ルジャンドルの読書記録

ルジャンドル(Twitter id:nattogohan_suki)の、読書メモを記します。

読書記録:『ウンコな議論』

今回はこの本を紹介します。

 

ウンコな議論 (ちくま学芸文庫)

ウンコな議論 (ちくま学芸文庫)

 

 虎の威を借るキツネのように、いささか衝撃的な書名をこのレビューのタイトルに据えたことには恐れ多さを禁じ得ませんが、ここには自らの産み出す議論にも「ウンコな議論」が少なくなく、この投稿もウンコになってしまう可能性があることに関する自戒が込められています。

 本書は、原著"On Bullshit"の邦訳であり、世にはびこる「ウンコな議論」、「屁理屈」がいかにしてウンコであり屁なのか、そしてそれが持つ性質とは何かに関して考察を展開した哲学書です。大変キャッチーなタイトルで、文字組も大きめ、かつ本文は67ページとイージーリーディングできそうですが、イージーリーディングというほど簡単ではありません。本書の特徴は、本文67ページに続いて、訳者の解説が61ページ分あることです。そちらがメインと思えなくもない内容にもなっています。

 本書の主張で最も思うところがあったのは、
「正直者も嘘つきも、真実を基準にしてそれに対する行動を選択している。

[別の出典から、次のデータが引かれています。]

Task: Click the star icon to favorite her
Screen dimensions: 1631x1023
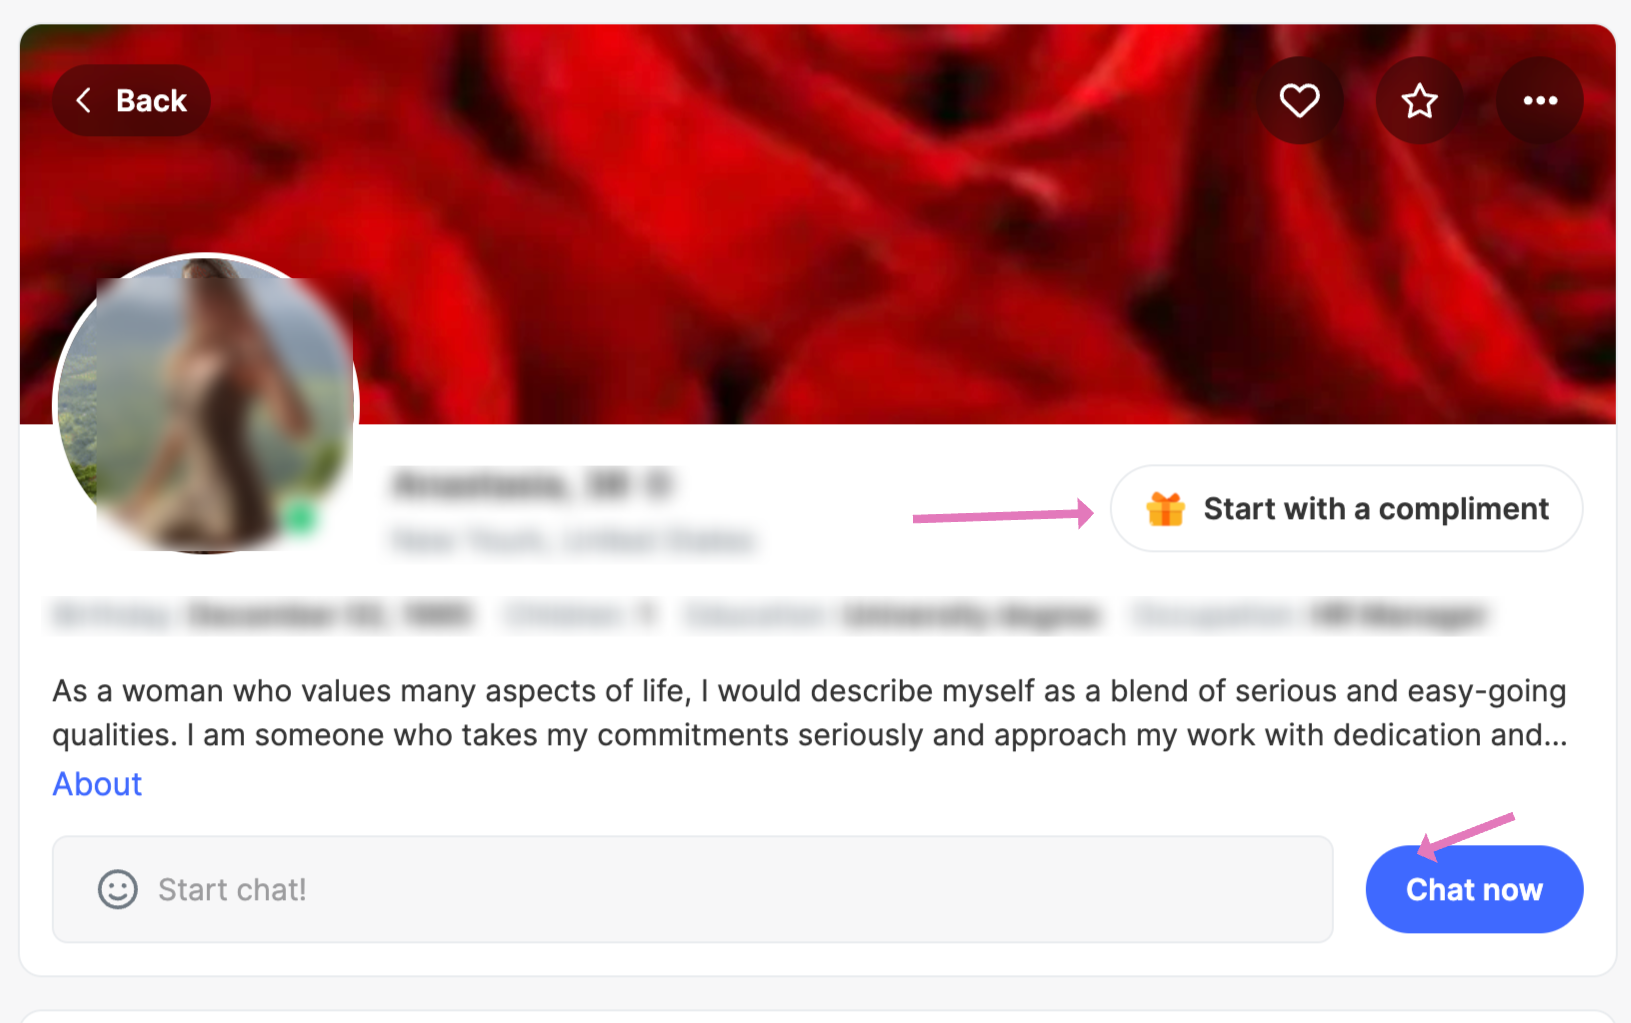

つまり真実の方向を向いた存在である。一方でウンコ議論者は、真実を一向に意に介さず、思い思いに行動している」
という分析です。(これは引用でなく要約です)
 本書のもととなる文章は、1970年代に執筆されたとのこと。著者のフランクファートは2005年に名前を出して出版したところ大ヒットし、米国から日本の私のところへ12年くらいの時をこえて渡ってきたわけですが、ちかごろのネットのフェイクニュースやらなにやらをみるにつけ、今のこの状況を知ったうえで書かれたのでは、という思いを禁じ得ません。